En efecto, el trabajo de Stanwyck es también ejemplar para entender la riqueza y la profundidad con la que se podían rastrear las evoluciones de los personajes en los melodramas clásicos. Más allá de la construcción arquetípica, Stella es un personaje completamente vivo al que vemos surgir prácticamente de la nada —una casucha de mala muerte poblada por familiares mezquinos anclados en una suerte de pesadilla lumpen proletaria— y que nunca terminará de plegarse a un espacio emocional definido por el relato. Desmontando con facilidad a aquellos que acusan al clasicismo cinematográfico de ser maniqueo, Stella encarna al mismo tiempo el hambre voraz de las barriadas y la mediocridad de las clases medias que se parapetan tras joyas falsas y bolsos de imitación. En ella nunca es fácil diferenciar dónde termina la ingenuidad y comienza la idiocia, dónde está el matiz entre actuar como una pobre ilusa o como una mujer que acaricia irremediablemente las puertas de la locura. Stanwyck supo comprender la pluralidad de recursos que exigía la protagonista y trabajó exquisitamente cada detalle: el tono de voz, el acento, la manera torpe y desmañada de bambolearse por todo el encuadre, la mirada perdida, la voracidad sexual y la perversidad infantil, hasta que, durante el último tramo de la película, se convirtió explícitamente en la pesadilla del propio Hollywood.

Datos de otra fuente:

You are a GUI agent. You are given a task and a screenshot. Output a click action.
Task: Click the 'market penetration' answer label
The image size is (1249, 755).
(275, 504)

En efecto, lo que Vidor acaba conjurando en los últimos veinte minutos de Stella Dallas es, dicho con toda brusquedad, un monstruo. La cinta deviene, de pronto, una especie de película de terror en la que algo —ese exceso significante en el que acaba convertida la propia Stella, borracha de dinero y de poder, maquillada como un payaso y aullando órdenes a los botones y los dependientes de las tiendas— se convierte en el reverso brutal de las heroínas dulces, hermosas y frágiles del melodrama menos dotado. El tiempo cae como una losa sobre el cuerpo de Stanwyck y Vidor reflexiona con una brutalidad impresionante sobre cómo el motor mismo del género (el deseo, la pasión) se atora ante dos fronteras (la pobreza, la vejez) que quedan fuera de los límites del sueño americano, de la fantasía narcisista del «cine de amor y lujo».

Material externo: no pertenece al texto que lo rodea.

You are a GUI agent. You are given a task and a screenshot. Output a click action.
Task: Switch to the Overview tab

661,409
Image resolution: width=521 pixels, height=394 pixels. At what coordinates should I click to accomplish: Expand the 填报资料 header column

Stella comienza su periplo viendo una película romántica en la sala con su futuro marido. Es apenas una adolescente emocionada con ascender en el escalafón social y dejar atrás el interior húmedo y opresor de su familia de origen. Terminará el metraje viendo la boda de su hija a través de una ventana, expulsada, borrada, rimando el reencuadre (pantalla/ventana) y convirtiendo el deseo propio en un asunto de los demás. Es, probablemente, uno de los cierres más angustiosos de la época y, al mismo tiempo, uno de los mejores recursos para exponer hasta qué punto se podía hablar de autoconciencia cinematográfica. Esto es, después de todo, de autoría.